Art. 198. Sem prejuízo do disposto na legislação criminal, é vedada a divulgação, por parte da Fazenda Pública ou de seus servidores, de informação obtida em razão do ofício sobre a situação econômica ou financeira do sujeito passivo ou de terceiros e sobre a natureza e o estado de seus negócios ou atividades.

§ 1º Excetuam-se do disposto neste artigo, além dos casos previstos no art. 199, os seguintes:

I – requisição de autoridade judiciária no interesse da justiça

II – solicitações de autoridade administrativa no interesse da Administração Pública, desde que seja comprovada a instauração regular de processo administrativo, no órgão ou na entidade respectiva, com o objetivo de investigar o sujeito passivo a que se refere a informação, por prática de infração administrativa

§ 2º O intercâmbio de informação sigilosa, no âmbito da Administração Pública, será realizado mediante processo regularmente instaurado, e a entrega será feita pessoalmente à autoridade solicitante, mediante recibo, que formalize a transferência e assegure a preservação do sigilo.

Este art. 198 em seu § 3º elenca três situações que estão fora das restrições contidas no seu caput e nos §1º e §2º. As situações são: 

– Nas representações para fins fiscais; 

– As inscrições na Dívida Ativa; 

– Os parcelamentos ou moratórias.

Ao enumerar estes 3 únicos casos, o CTN nos permite afirmar o seguinte: Fora dessas 3 hipóteses é vedado abrir os dados; O banco de dados não poderá ser compartilhado em nenhuma hipótese; A gestão e a guarda dos dados dos Contribuintes cabe exclusivamente ao setor fiscal do Estado e compartilhar o conjunto de dados com quaisquer órgãos públicos ou privados configura “quebra de sigilo” de natureza criminosa.

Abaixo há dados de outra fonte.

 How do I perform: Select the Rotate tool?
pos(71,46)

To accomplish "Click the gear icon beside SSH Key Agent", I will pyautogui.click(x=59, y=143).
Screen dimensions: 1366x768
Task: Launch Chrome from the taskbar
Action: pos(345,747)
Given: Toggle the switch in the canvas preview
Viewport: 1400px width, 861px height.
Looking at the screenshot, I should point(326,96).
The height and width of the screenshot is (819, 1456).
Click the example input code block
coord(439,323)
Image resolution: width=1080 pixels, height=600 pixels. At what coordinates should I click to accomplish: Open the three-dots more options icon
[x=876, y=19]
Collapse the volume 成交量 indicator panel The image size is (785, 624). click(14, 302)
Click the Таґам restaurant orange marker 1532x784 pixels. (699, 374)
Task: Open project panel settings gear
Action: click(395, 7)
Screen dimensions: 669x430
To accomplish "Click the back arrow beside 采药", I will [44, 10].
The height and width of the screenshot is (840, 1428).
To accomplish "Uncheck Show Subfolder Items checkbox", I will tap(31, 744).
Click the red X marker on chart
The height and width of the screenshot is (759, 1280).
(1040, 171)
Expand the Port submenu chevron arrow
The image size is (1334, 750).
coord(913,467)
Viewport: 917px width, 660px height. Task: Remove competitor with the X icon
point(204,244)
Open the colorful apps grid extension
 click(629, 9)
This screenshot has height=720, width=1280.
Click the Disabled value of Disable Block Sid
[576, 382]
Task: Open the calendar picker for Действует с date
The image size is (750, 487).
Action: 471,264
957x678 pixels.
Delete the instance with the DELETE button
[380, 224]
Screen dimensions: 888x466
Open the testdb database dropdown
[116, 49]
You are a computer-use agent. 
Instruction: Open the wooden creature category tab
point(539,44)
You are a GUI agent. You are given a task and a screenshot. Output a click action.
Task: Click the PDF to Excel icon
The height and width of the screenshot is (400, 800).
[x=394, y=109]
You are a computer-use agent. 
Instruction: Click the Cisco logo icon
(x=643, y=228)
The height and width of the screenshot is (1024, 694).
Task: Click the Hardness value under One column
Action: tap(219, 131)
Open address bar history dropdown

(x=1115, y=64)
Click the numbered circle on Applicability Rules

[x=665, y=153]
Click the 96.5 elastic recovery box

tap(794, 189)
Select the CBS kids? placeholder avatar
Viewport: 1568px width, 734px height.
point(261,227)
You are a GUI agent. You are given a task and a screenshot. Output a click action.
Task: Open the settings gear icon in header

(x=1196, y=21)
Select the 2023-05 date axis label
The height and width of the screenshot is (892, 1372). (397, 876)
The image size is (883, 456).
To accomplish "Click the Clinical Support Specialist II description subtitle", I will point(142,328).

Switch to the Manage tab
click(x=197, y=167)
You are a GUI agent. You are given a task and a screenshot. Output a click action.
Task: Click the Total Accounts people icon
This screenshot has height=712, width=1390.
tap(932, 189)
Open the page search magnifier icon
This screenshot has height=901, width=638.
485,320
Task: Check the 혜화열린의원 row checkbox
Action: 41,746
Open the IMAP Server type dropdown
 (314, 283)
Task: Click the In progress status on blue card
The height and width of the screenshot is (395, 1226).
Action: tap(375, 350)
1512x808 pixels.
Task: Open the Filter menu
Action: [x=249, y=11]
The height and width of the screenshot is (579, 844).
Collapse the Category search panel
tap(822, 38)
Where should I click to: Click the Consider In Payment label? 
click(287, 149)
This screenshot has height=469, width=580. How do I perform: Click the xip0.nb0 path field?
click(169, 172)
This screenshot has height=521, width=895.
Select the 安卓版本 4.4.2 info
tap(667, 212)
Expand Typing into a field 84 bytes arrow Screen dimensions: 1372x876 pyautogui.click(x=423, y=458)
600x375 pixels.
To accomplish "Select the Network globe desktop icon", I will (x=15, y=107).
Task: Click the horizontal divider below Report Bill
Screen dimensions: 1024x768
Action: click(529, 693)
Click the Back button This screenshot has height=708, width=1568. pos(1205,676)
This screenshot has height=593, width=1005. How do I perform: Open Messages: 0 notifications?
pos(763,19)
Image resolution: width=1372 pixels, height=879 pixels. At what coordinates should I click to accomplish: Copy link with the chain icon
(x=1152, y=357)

Recentemente, sobreveio o Decreto nº 9.488 de 05.07.2019, que de modo exorbitante, autoriza o compartilhamento entre a Secretaria de Estado da Economia do Estado de Goiás e a Procuradoria-Geral do Estado de Goiás, acesso este irrestrito. Dados que sempre estiveram sob a guarda da Secretaria de Economia.

Ocorre que, a Constituição Federal assegura à Administração Fazendária o acesso às informações fiscais, sem prévia autorização judicial. Uma prerrogativa concedida apenas aos Fiscos, nos exercícios de suas funções e não qualquer outra área da Administração Pública. 

CF/1988

Art.37, inciso XXII. As administrações tributárias da União, dos Estados, do Distrito Federal e dos Municípios, atividades essenciais ao funcionamento do Estado, exercidas por servidores de carreiras específicas, terão recursos prioritários para a realização de suas atividades e atuarão de forma integrada, inclusive com o compartilhamento de cadastros e de informações fiscais, na forma da lei ou convênio.

Assim, a entrega do sigilo fiscal à autoridade administrativa sem autorização judicial é incompatível com a Constituição Federal, haja vista a falta de fundamentação para tal quebra. Até porque, a intervenção jurisdicional constitui fator de preservação do regime das franquias individuais e impede, pela atuação moderadora do Poder Judiciário, que se rompa, injustamente, a esfera de privacidade das pessoas.

Pelo exposto, em tema de ruptura do sigilo fiscal, somente os órgãos do Poder Judiciário dispõem do poder de decretar essa medida extraordinária, sob pena de a autoridade administrativa interferir indevidamente na esfera de privacidade constitucionalmente assegurada às pessoas. Apenas o Judiciário pode eximir as instituições financeiras do dever que lhes incumbe em tema de sigilo fiscal.